So this is episode 1 of a series of blog posts I will be writing on things I could not figure out for the longest time, only to have an “ohhh moment” followed by a “seriously? it’s that easy?” moment.
The first moment I will be describing occurred to me about a month or two ago when I finally understood how to use a generic interface.
I had sort of captured the idea of interfaces by that point—that it’s basically like a binding contract that says ,if you implement me in a class, then you are required to have these methods. Feel free to write whatever you want IN those methods, just make sure they are there.
The one part I could not figure out was how to create and use generic interfaces. I kept seeing examples that included <T> and every time I’d try to use T as a placeholder object, I’d get an error that it wasn’t a defined type. I then thought the T was simply something internet writers used to describe a placeholder, and that it didn’t actually work in code.
It wasn’t until my “ohh” moment that I realized that in order to use the T placeholder, you had to define it in the interface declaration. So, it’d look something like this:
interface IHaveAddedProperties<T>
{
void FormatWithAddedProperties(List<T> myListOfItems);
List<T> ReturnWithAddedProperties(List<T> myListOfItems);
}
The key part was that it was defined as IHaveAddedProperties<T>
Then I could use T inside the method declarations and it worked just fine.
When I implemented the interfaces, across about 15 classes, I simply used it like:
public class myClass : IHaveAddedProperties<myClass>
Now, when the interface is implemented inside that class, it generates the methods
with myClass instead of <T>.
So that was my “seroiusly? it’s that easy?” moment, episode 1.
I’ll be sure to share more with you as time goes on.

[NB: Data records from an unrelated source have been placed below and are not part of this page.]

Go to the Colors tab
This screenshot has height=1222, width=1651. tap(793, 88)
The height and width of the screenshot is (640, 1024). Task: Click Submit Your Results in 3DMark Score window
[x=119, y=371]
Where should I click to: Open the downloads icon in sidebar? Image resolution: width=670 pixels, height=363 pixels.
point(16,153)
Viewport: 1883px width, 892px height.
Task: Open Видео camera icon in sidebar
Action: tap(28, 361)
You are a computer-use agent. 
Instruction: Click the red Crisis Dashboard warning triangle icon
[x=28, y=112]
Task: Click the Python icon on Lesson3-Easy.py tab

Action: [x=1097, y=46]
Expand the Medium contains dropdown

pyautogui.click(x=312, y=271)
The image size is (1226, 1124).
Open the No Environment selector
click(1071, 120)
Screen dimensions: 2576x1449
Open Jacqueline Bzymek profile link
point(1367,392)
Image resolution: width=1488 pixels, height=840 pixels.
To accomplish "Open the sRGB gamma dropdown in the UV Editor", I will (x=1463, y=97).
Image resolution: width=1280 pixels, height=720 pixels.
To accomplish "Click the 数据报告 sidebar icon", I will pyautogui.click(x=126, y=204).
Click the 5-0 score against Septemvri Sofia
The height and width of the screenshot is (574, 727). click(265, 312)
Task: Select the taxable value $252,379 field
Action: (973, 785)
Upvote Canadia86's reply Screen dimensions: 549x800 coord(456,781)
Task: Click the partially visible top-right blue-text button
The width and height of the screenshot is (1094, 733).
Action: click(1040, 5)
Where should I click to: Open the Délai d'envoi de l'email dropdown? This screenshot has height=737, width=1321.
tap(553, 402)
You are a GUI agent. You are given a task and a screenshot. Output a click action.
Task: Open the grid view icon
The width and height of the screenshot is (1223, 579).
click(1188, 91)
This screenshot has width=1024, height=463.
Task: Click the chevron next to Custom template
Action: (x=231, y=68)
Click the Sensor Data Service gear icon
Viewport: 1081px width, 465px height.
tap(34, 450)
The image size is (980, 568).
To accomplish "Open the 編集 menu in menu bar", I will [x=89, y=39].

Update: If you already have a pretty well defined class, you obviously don’t want to add <T> to your class definition, because that would basically break its implementation everywhere.
So, if you need to have just one method use a generic inside a class, you can do it like this:
public static void PullItemsFromCache<T>(int recordID) where T : class
The last part is optional (where T : something). I indicated that it should be a class in my example, but you could use a specific object, a struct, etc. The point of this example is to show how to implement a generic type inside a single method. You add the <T> to the end of the method name declaration. It’s that easy.